The graphene (Gr) can effectively confine the dislocation propagation, allowing for the pronounced strengthening effect. However, due to the technical limitations of atomic resolution, an in-depth understanding regarding the potential strengthening mechanisms at atomic level is still insufficiently comprehended. In this paper, molecular dynamics (MD) simulations were performed to investigate dislocation-Gr interactions and strengthening mechanisms in FeNiCrCoCu high-entropy alloy (HEA)/Gr nanopillars. The hindrance of Gr sheet to mobile dislocations was demonstrated to promote the onset of massive immobile dislocations, especially the Stair-rod dislocation which gave rise to the remarkable strengthening effect. The immobile Hirth, 1/3<110> and 1/6<301> dislocations exerted the subsidiary effect on strengthening the composite pillars. Meanwhile, the diminished dislocation length induced by dislocation reactions and the absorption effect to mobile dislocations was verified to endow a more appreciable dislocation starvation for composite pillars which was conducive to forming more Stair-rod dislocations.
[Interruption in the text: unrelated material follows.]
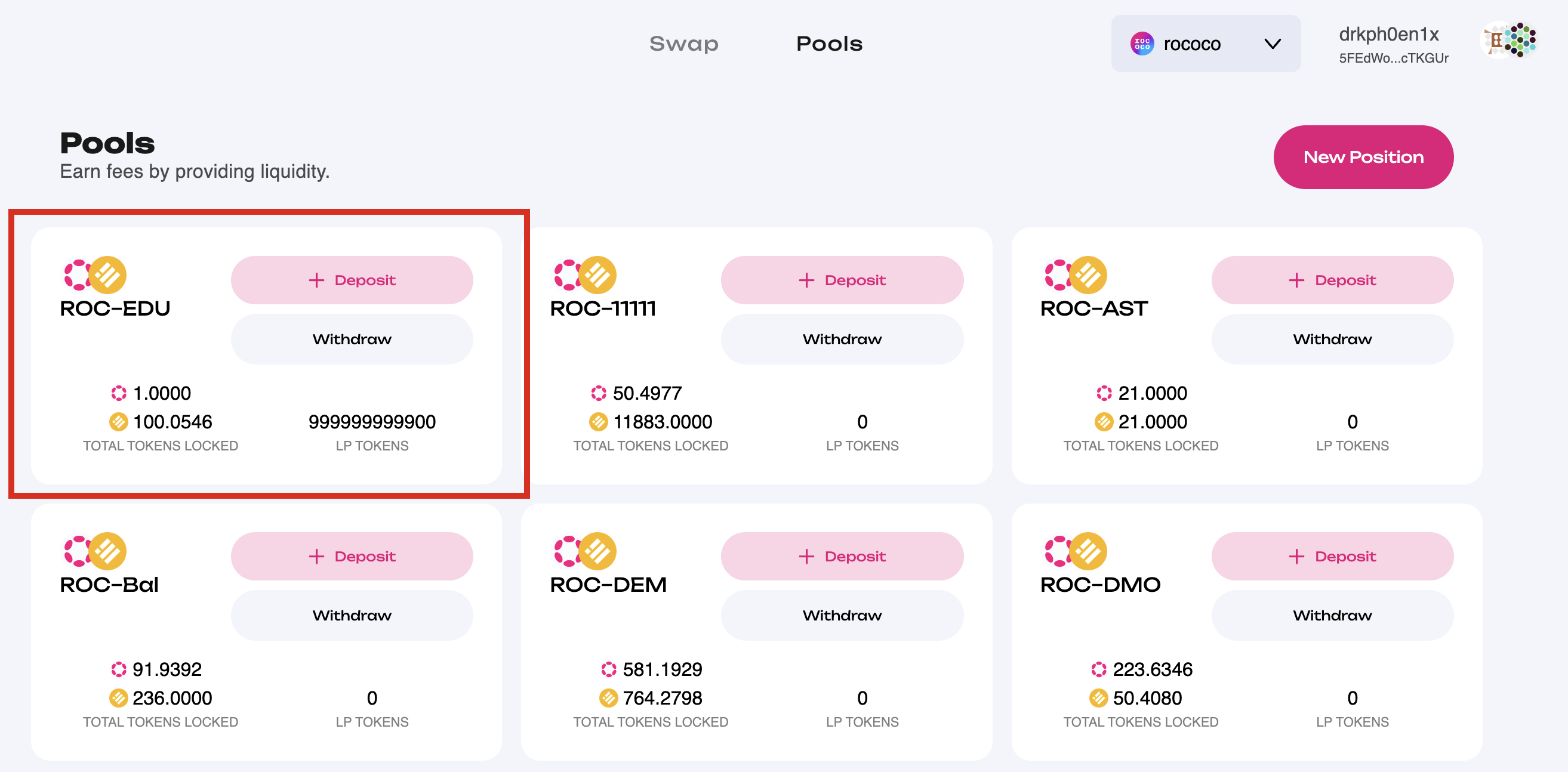Click the ROC-AST pool token pair icon
1568x772 pixels.
click(1076, 275)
In addition, the results also confirmed that the reduction in Gr diameters would directly weaken the pillars attributing to the fact that the Gr edges acted as a dislocation source. These findings may contribute to the design of HEA/Gr composites toward better mechanical properties.

石墨烯（Gr）可以有效地限制位错传播，从而实现显着的强化效果。然而，由于原子分辨率的技术限制，对原子级潜在强化机制的深入了解仍然不够充分。在本文中，进行了分子动力学 (MD) 模拟，以研究 FeNiCrCoCu 高熵合金 (HEA)/Gr 纳米柱中的位错-Gr 相互作用和强化机制。Gr片对移动位错的阻碍被证明促进了大规模固定位错的发生，特别是阶梯杆位错，它产生了显着的强化作用。固定的Hirth、1/3<110>和1/6<301>位错对增强复合柱起到了辅助作用。同时，验证了位错反应引起的位错长度减小和对移动位错的吸收作用，赋予复合柱更明显的位错饥饿，有利于形成更多的阶梯形位错。此外，结果还证实了 Gr 直径的减小会直接削弱柱状体，这是由于 Gr 边缘充当位错源的事实。这些发现可能有助于设计 HEA/Gr 复合材料以获得更好的机械性能。结果还证实，由于 Gr 边缘充当位错源这一事实，Gr 直径的减小会直接削弱柱子。这些发现可能有助于设计 HEA/Gr 复合材料以获得更好的机械性能。结果还证实，由于 Gr 边缘充当位错源这一事实，Gr 直径的减小会直接削弱柱子。这些发现可能有助于设计 HEA/Gr 复合材料以获得更好的机械性能。